= RECORDS FOR THIS TASK =
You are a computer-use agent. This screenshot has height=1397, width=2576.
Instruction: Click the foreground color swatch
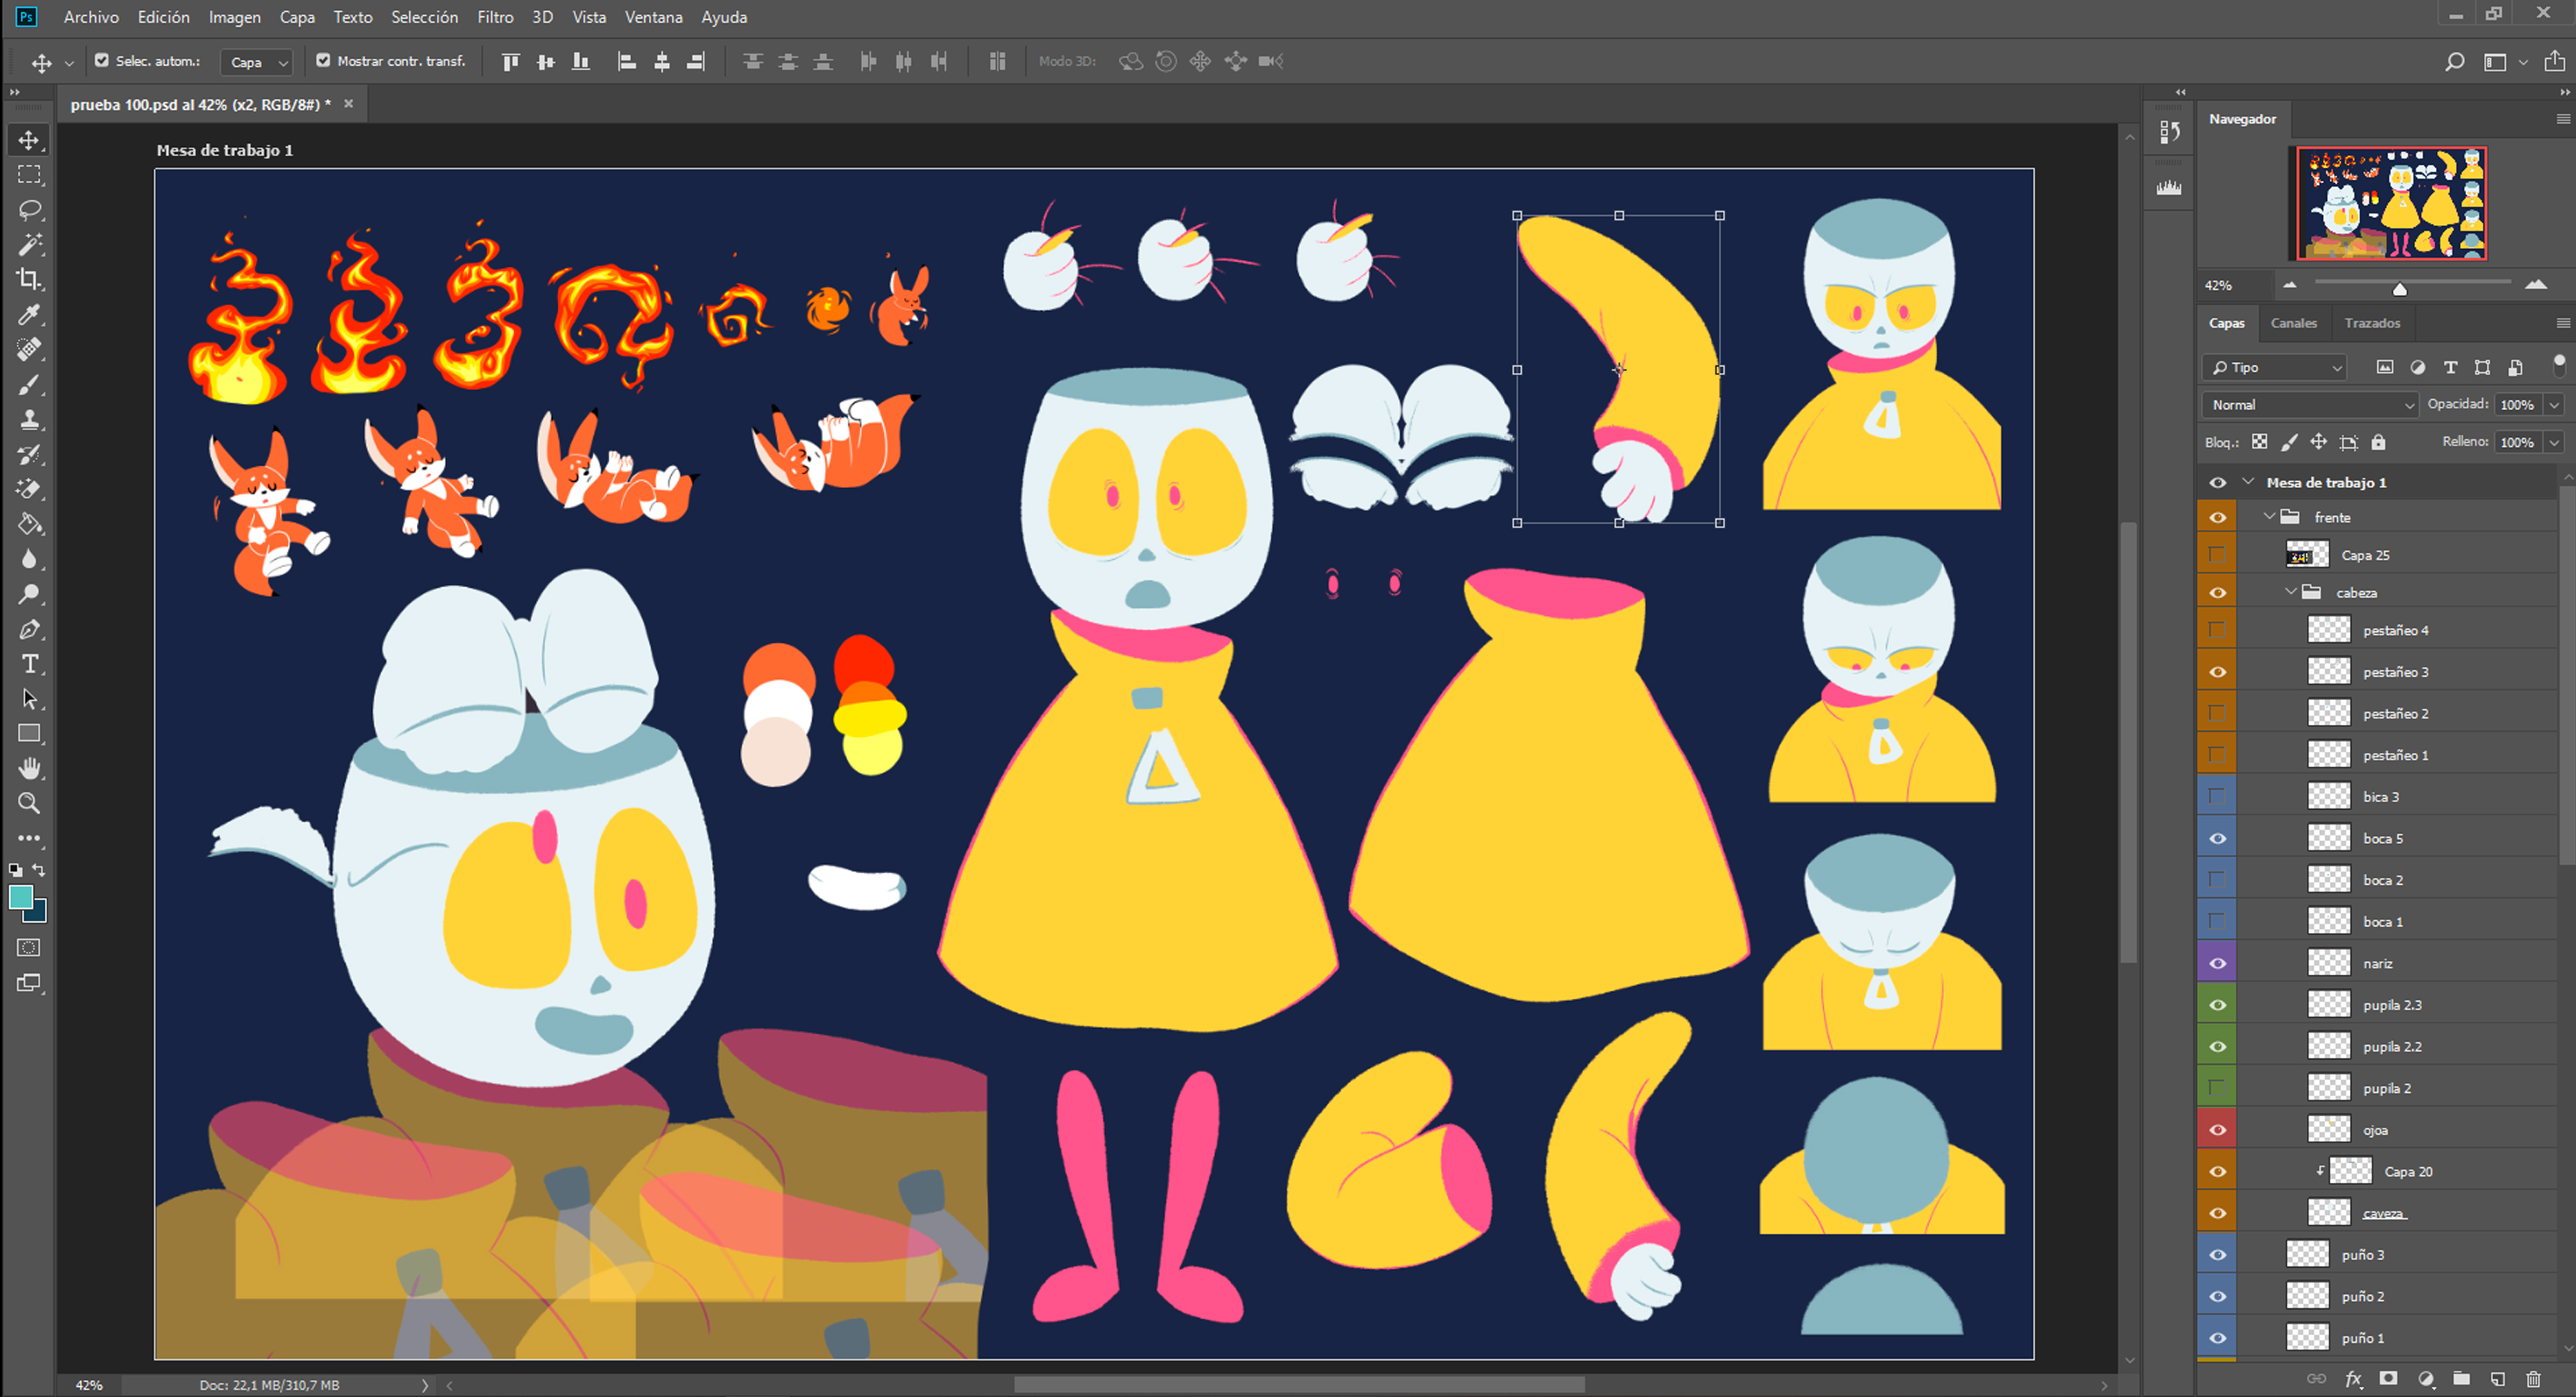tap(20, 897)
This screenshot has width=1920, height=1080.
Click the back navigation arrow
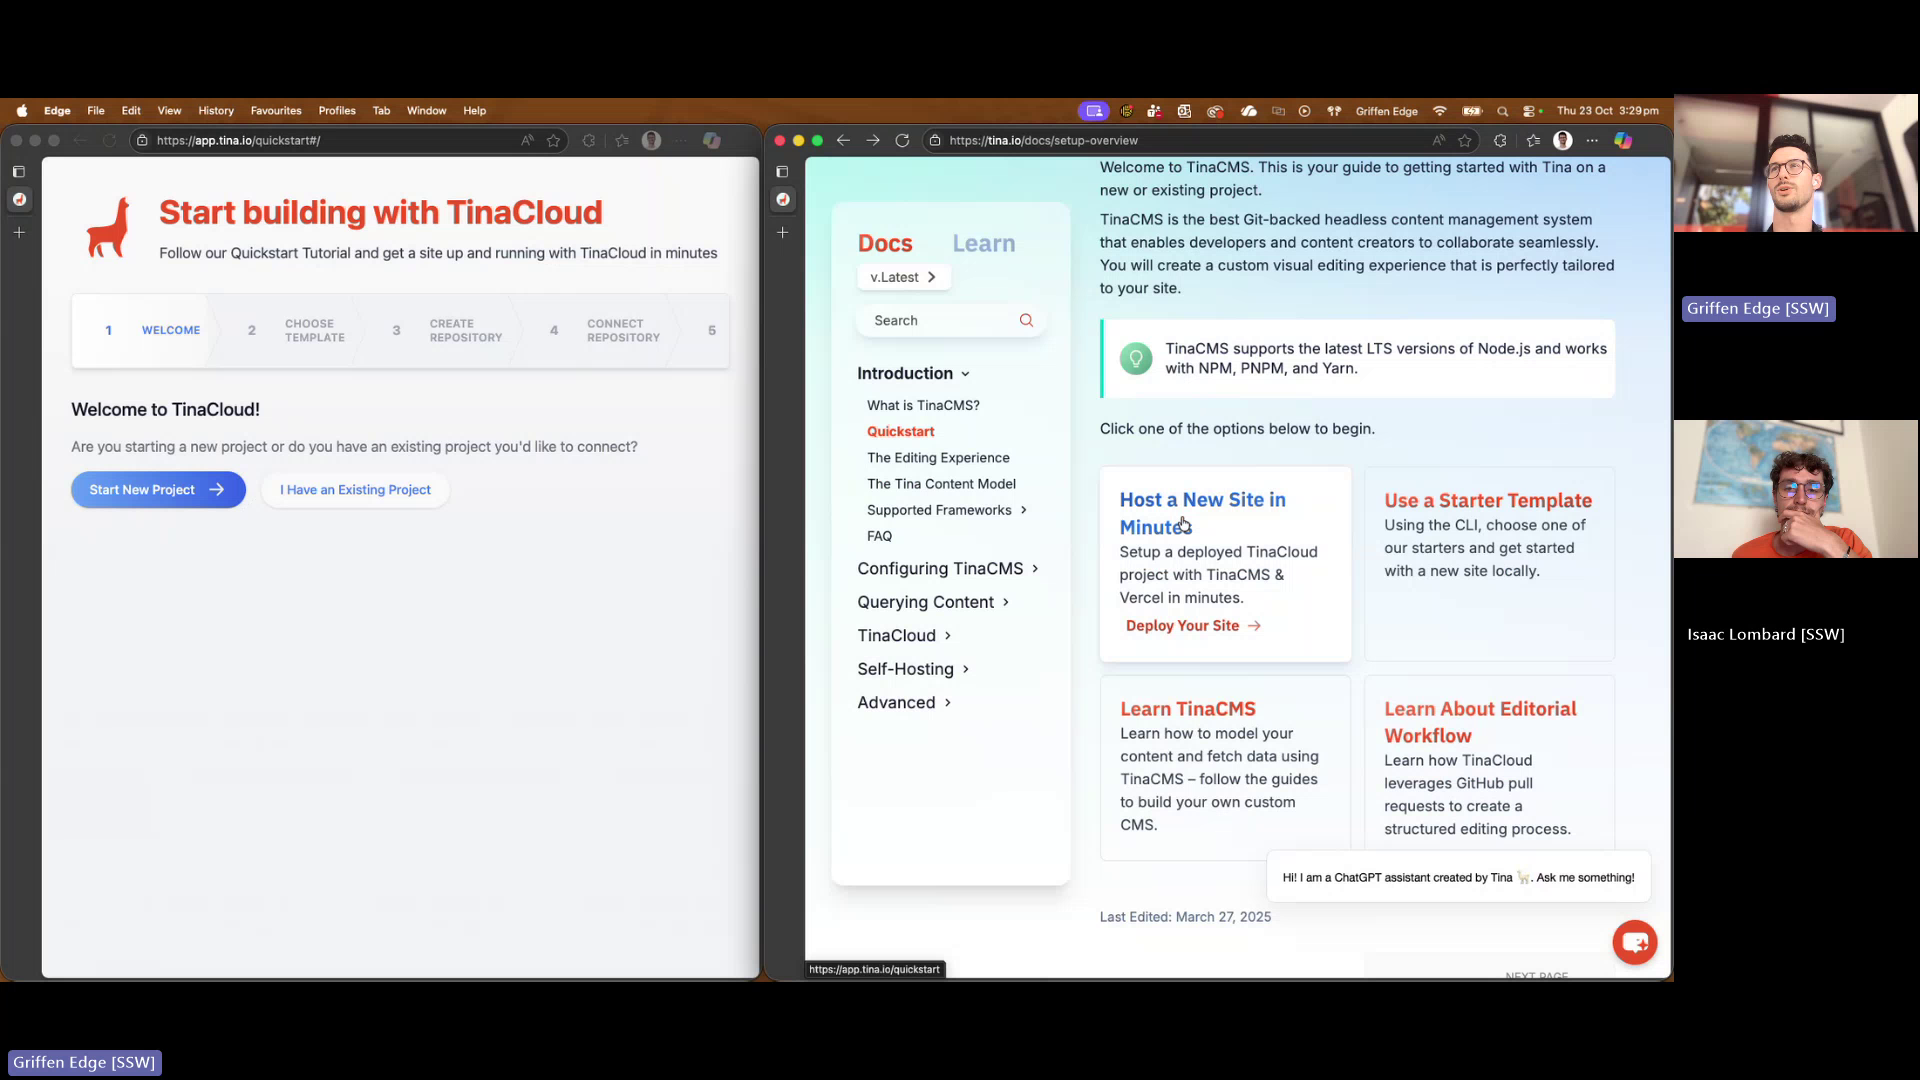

= TRY IT =
When you copy the data above, keep each line exact and omit the pictures.

= COMPLETED EXERCISE =
You are a computer-use agent. This screenshot has height=1397, width=2576.
Instruction: Click the foreground color swatch
tap(20, 897)
This screenshot has width=1920, height=1080.
Click the back navigation arrow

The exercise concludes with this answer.